O ex-presidente tem 40% ou mais (44% nesta quinzena) no primeiro turno das 12 últimas pesquisas Ipespe. Bolsonaro ficou entre 24% e 30% (dado mais recente) nesse intervalo e já havia chegado a 28%. Na Quaest, que começou a fazer pesquisas em julho do ano passado, Lula largou com 54% no segundo turno, número que repete agora, no 10º levantamento. Bolsonaro começou com 33% e hoje exibe 34%. Chegou ao fundo do poço, é certo, em novembro do ano passado, com 27%. E seu antípoda já marcou 57%.

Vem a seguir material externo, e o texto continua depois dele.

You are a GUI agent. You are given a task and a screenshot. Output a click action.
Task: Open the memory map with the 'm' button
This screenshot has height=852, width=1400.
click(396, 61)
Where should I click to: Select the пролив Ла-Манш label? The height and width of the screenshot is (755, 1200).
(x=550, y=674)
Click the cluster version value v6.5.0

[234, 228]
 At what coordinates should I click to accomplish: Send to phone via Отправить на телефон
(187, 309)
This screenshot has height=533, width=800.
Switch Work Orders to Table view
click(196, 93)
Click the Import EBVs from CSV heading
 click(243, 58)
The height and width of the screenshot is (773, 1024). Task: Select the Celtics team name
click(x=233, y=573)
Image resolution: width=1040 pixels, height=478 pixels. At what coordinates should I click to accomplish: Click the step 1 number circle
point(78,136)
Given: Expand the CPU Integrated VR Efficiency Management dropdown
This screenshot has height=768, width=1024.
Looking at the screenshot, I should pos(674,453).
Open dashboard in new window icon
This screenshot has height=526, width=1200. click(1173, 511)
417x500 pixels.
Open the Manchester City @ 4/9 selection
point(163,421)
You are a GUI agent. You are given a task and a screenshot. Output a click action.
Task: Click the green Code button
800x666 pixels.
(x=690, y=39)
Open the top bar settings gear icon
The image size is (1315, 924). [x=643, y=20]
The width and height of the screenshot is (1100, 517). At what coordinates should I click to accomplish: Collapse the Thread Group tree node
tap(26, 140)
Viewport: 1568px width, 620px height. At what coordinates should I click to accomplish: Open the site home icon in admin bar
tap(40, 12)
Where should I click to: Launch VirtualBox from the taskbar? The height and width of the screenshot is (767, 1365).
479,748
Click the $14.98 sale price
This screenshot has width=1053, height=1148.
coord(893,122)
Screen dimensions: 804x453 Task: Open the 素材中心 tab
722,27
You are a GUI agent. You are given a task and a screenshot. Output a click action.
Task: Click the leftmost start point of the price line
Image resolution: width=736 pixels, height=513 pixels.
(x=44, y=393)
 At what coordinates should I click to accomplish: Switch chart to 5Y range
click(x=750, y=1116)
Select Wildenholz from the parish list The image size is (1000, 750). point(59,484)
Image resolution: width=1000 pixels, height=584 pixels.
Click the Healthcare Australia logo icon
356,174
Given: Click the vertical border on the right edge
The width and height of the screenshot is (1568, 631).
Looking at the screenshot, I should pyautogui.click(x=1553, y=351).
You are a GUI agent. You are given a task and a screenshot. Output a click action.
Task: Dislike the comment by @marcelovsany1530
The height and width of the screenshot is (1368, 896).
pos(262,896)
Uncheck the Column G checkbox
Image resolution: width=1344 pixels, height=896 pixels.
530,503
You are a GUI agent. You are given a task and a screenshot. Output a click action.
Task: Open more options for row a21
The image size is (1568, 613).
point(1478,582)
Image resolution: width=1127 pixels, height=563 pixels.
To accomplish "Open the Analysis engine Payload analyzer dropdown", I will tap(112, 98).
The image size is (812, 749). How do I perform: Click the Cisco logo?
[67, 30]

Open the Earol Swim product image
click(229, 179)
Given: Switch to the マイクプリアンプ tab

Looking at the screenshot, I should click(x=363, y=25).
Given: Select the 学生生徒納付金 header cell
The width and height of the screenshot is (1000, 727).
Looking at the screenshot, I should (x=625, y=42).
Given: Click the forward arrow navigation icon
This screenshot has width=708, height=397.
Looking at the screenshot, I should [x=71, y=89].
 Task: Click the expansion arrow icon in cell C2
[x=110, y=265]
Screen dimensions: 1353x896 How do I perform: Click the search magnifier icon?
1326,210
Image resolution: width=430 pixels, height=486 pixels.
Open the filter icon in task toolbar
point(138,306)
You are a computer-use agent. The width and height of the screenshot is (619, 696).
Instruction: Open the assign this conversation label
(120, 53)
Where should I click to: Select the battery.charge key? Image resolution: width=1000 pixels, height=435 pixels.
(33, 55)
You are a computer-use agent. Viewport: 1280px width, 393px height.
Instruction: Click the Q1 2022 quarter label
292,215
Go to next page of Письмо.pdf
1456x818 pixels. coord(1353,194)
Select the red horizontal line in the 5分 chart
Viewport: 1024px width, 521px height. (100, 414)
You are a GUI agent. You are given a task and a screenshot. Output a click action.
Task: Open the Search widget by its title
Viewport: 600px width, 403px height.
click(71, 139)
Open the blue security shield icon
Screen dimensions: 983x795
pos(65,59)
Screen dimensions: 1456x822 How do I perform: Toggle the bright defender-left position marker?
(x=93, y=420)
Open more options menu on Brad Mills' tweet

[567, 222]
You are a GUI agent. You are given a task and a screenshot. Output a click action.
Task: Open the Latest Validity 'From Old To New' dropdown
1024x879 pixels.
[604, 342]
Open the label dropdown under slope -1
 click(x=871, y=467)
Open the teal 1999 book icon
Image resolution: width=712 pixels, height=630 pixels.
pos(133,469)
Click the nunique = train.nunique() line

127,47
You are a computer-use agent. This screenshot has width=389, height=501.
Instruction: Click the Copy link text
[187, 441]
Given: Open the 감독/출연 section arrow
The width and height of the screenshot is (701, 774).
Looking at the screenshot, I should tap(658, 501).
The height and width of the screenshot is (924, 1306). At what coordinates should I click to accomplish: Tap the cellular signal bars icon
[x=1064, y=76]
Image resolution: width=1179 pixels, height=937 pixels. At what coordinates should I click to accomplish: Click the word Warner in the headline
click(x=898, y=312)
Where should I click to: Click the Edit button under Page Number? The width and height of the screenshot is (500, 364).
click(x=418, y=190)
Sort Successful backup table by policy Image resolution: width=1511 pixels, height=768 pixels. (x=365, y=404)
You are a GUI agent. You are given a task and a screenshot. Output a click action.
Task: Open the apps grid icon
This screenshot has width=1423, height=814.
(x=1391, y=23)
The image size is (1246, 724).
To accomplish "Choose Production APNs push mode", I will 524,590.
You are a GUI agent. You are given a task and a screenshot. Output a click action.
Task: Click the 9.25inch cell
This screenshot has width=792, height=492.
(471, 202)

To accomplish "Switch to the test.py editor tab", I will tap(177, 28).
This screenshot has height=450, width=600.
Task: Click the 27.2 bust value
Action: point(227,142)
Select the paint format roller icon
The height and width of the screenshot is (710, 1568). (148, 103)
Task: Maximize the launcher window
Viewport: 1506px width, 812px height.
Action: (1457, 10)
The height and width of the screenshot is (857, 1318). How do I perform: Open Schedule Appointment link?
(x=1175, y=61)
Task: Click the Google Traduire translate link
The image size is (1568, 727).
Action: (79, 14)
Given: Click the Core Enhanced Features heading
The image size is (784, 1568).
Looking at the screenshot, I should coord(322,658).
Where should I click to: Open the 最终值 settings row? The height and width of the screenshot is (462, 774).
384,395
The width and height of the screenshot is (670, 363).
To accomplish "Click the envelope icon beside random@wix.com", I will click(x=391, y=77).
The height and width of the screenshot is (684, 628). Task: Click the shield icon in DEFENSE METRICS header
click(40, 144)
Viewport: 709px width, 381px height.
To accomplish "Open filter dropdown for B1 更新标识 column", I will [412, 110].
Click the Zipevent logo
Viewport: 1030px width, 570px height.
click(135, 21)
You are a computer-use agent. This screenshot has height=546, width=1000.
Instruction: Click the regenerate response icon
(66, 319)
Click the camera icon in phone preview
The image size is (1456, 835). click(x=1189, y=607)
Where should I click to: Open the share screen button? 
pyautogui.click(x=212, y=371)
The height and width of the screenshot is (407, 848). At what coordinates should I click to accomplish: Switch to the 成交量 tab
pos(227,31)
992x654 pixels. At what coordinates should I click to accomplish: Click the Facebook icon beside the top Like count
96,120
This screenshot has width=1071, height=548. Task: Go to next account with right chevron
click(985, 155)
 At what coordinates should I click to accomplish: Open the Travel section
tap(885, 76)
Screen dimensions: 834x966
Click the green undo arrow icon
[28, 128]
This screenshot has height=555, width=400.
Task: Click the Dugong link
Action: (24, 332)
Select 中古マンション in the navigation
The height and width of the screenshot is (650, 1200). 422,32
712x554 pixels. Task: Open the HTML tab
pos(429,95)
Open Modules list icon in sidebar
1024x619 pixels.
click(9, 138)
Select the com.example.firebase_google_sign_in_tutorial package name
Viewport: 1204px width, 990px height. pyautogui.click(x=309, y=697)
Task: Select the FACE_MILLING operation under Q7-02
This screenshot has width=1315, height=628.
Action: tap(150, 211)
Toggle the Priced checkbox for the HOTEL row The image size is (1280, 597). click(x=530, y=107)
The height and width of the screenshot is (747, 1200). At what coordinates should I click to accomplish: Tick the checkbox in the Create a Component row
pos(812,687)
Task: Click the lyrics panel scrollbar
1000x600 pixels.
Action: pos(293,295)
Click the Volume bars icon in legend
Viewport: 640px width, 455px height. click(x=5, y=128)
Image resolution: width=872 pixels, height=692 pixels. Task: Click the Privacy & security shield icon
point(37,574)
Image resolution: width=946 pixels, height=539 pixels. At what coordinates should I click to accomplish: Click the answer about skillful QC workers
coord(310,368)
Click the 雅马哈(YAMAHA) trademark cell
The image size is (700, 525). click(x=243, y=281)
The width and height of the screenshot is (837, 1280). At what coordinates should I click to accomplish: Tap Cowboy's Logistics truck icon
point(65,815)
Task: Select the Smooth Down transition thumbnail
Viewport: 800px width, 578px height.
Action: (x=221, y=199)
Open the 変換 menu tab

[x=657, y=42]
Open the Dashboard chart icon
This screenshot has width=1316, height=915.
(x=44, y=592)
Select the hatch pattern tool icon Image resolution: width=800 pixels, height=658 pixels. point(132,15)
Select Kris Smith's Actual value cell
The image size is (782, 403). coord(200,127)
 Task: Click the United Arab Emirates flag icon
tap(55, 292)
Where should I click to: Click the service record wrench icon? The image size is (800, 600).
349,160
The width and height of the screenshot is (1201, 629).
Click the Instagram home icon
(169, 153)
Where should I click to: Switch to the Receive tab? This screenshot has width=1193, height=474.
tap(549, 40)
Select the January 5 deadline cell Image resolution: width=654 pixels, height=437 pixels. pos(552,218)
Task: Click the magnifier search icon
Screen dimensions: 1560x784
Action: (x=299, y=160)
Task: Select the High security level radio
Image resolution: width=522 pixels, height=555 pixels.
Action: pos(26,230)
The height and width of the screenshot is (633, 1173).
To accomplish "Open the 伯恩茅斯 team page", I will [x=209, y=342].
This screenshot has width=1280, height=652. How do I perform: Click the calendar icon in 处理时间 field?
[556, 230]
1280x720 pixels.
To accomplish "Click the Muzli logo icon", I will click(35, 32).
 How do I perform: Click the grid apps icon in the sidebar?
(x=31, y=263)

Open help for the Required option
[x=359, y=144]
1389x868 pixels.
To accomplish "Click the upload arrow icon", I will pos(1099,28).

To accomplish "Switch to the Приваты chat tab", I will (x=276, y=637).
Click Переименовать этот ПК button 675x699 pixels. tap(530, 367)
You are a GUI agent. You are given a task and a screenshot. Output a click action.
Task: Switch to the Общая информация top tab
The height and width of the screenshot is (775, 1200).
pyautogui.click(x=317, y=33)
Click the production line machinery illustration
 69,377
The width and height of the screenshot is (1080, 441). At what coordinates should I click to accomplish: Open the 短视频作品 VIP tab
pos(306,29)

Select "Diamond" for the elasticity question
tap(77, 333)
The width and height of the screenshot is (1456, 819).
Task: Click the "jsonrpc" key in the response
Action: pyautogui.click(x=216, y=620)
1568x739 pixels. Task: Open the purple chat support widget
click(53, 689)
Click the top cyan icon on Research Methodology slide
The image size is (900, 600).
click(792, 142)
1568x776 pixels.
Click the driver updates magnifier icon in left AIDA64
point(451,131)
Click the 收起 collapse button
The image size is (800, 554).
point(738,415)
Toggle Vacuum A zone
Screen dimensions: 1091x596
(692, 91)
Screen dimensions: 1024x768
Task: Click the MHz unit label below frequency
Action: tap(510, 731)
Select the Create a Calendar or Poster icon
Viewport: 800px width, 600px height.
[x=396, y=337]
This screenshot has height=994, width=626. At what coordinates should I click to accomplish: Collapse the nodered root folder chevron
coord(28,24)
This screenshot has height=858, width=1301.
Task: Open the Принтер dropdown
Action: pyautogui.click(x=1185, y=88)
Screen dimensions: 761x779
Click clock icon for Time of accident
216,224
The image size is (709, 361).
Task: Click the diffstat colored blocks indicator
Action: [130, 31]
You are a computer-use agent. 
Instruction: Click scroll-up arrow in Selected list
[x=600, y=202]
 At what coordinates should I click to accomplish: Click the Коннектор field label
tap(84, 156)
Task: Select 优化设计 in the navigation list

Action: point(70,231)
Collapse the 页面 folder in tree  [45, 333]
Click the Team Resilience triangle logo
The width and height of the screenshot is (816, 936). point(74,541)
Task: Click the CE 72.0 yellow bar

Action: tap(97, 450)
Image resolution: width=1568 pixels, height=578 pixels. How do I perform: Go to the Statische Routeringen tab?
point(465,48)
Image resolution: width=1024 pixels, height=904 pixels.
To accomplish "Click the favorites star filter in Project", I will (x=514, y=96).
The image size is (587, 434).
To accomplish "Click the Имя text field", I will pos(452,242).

A nota emitida por MDB, PSDB (tendo o Cidadania como chaveirinho) e União Brasil (UB), nesta quarta (6), anunciando que devem definir em 18 de maio um nome para disputar a eleição, ficando a UB de escolher o seu representante no grupo até o dia 14, é uma aberração única na política. Logo no primeiro parágrafo do texto, lê-se que o grupo reafirma "tratativas para apresentar um candidato(a) à Presidência da República como a alternativa no campo democrático."

Não entendi direito. É "uma" alternativa, de modo que há outras, ou a turma considera que o J. Pinto Fernandes (vejam poema de Carlos Drummond de Andrade), a personagem ainda indefinida, é mesmo "a" alternativa, de sorte que, por ora, uns 70% dos brasileiros estariam escolhendo nomes contrários à democracia? Outra pergunta que tenho feito há mais de ano em toda parte —e que irrita também os bolsonaristas, levando-os de novo a defender a tortura, como se viu no ataque criminoso a Míriam Leitão: no que respeita aos valores democráticos e à defesa dos direitos humanos e das garantias fundamentais, Lula e Bolsonaro são mesmo males opostos e combinados? O "nem-nem" é, antes de qualquer coisa, uma falsificação da história.

O jogo ainda não está jogado, é claro. Erros importantes podem ser cometidos. Mas não vejo leitura possível do jogo que justifique essa ideia tola do "Comitê Conservador de Salvação Pública". Caso se consiga definir quem é J. Pinto Fernandes, a tarefa óbvia de tal personagem é tentar tirar Bolsonaro do segundo turno —por enquanto, ele está ganhando musculatura para assegurar a vaga. E olhem que não faltam ruindades e insucessos no seu governo. Ocorre que a turma do "Comitê" está muito ocupada trocando tapas.

No PSDB, Eduardo Leite ignora o resultado das prévias. Na UB, Luciano Bivar usa Sergio Moro, o "Bolsonaro Nutella", como uma espécie de cavalo de Troia, evidenciando que o partido já nasce sob os auspícios do bifrontismo. E se permite que o único nome do grupo que tem uma obra de dimensão nacional —e tem— seja jogado às cobras. Refiro-me, claro!, a João Doria. Não há terceira via possível se o caminho está errado.